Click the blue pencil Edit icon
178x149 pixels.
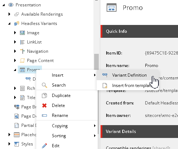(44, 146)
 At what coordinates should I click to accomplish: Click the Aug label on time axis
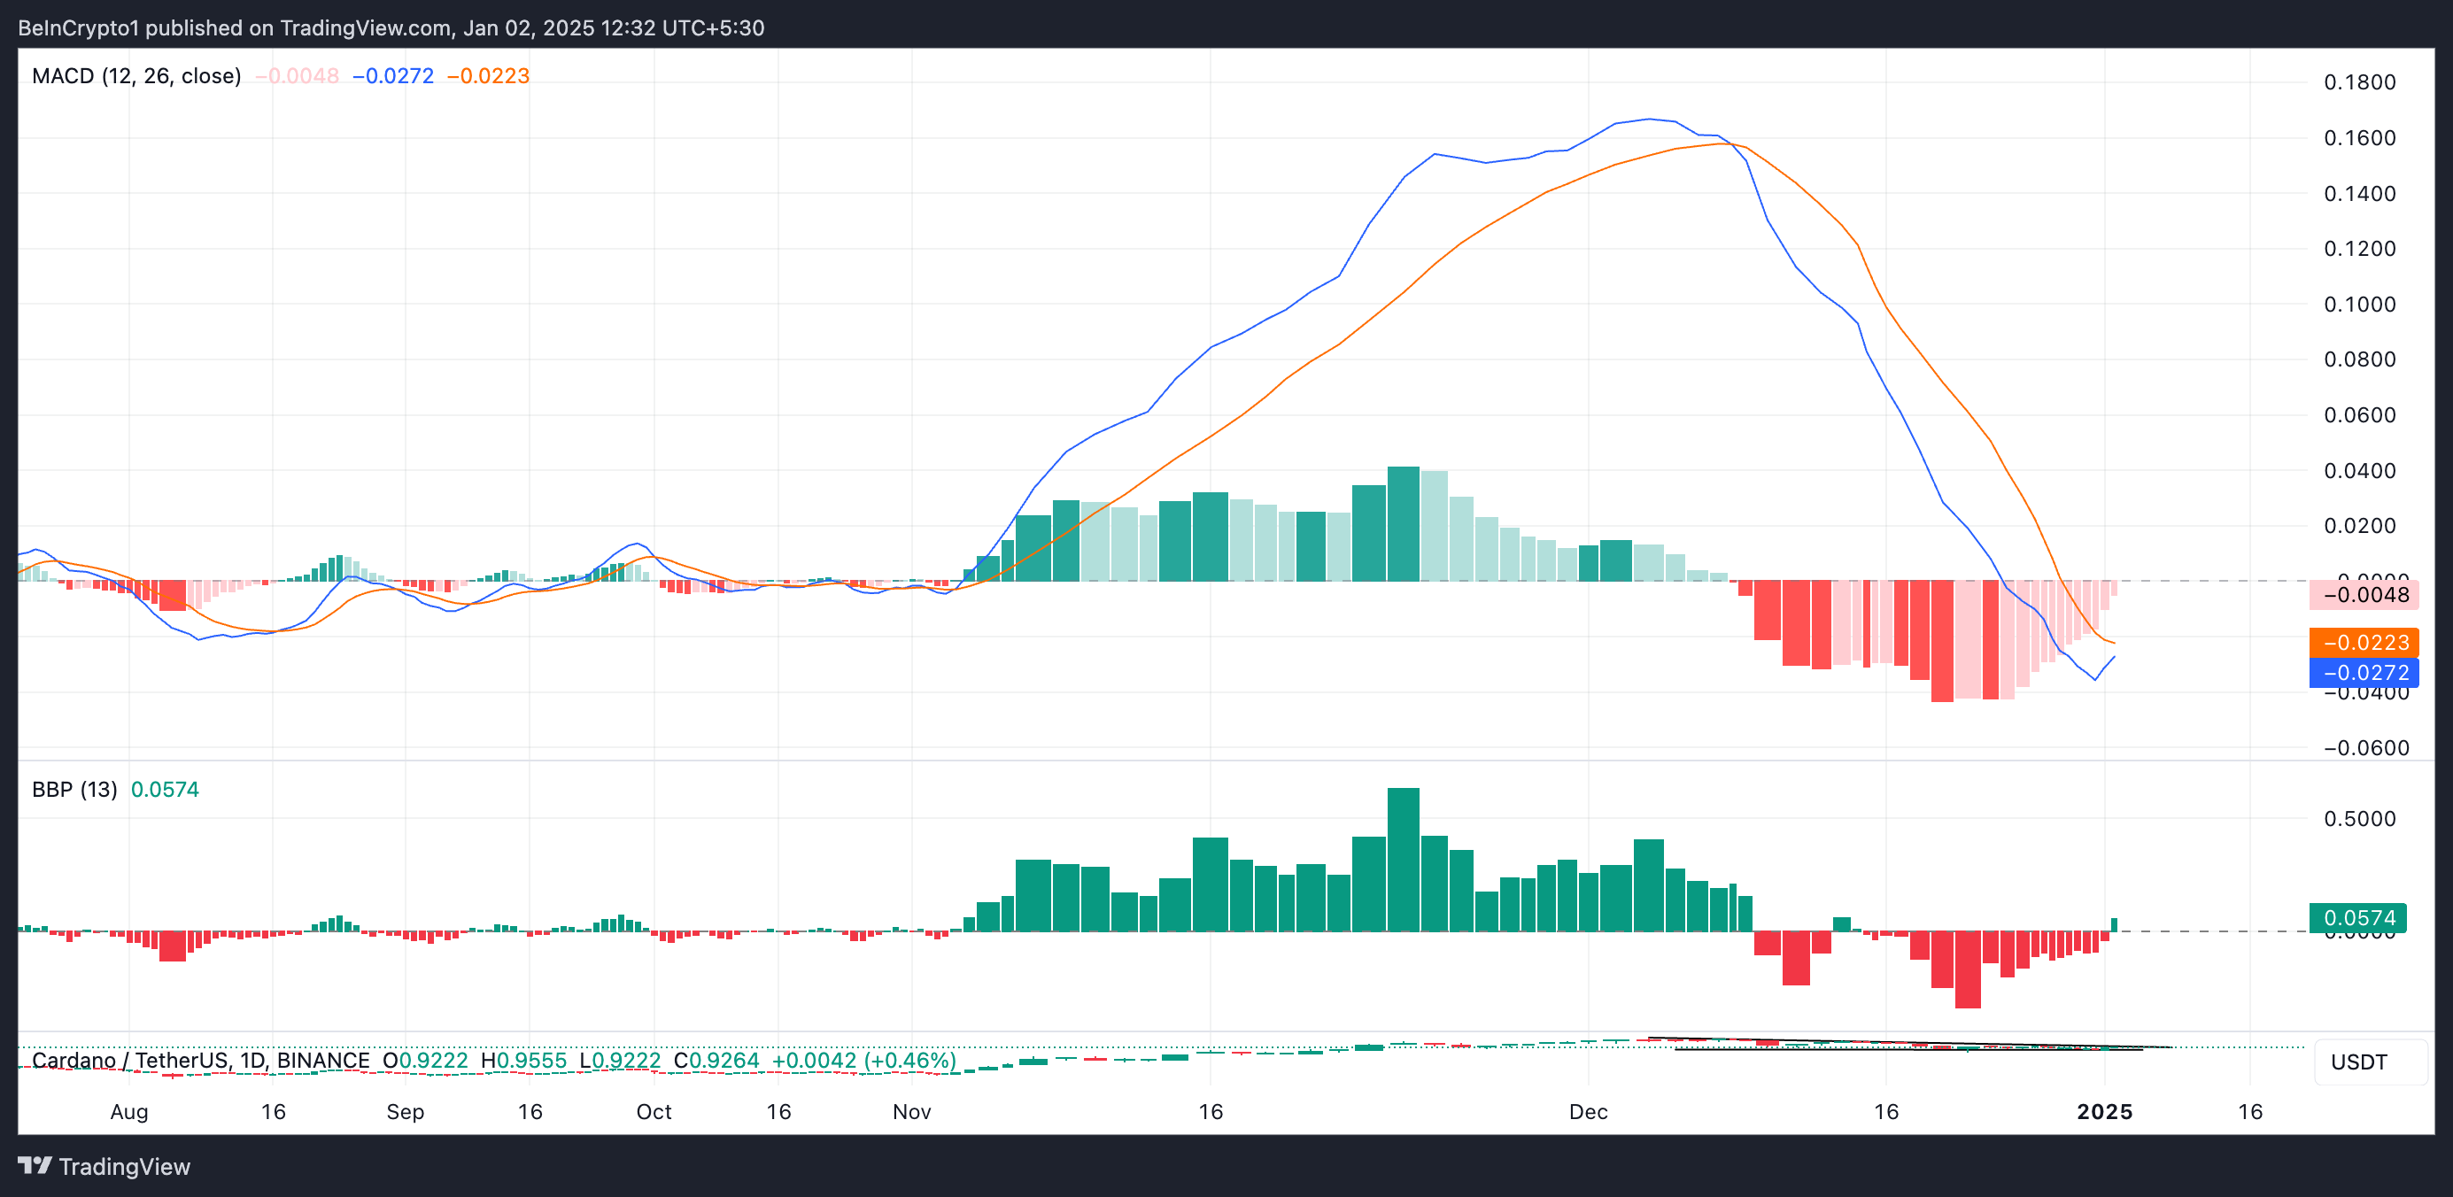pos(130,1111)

· · · ·

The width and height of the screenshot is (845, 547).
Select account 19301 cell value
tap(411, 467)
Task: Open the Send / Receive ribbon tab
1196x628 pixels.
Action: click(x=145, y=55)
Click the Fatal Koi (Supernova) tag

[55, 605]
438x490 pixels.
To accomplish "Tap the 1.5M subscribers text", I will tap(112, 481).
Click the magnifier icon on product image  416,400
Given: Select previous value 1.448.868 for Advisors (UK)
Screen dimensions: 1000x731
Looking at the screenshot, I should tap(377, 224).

· · · ·

Report every line of the rows above that contains the string "value", copying each line in full. Case counts.

Select account 19301 cell value
Given: Select previous value 1.448.868 for Advisors (UK)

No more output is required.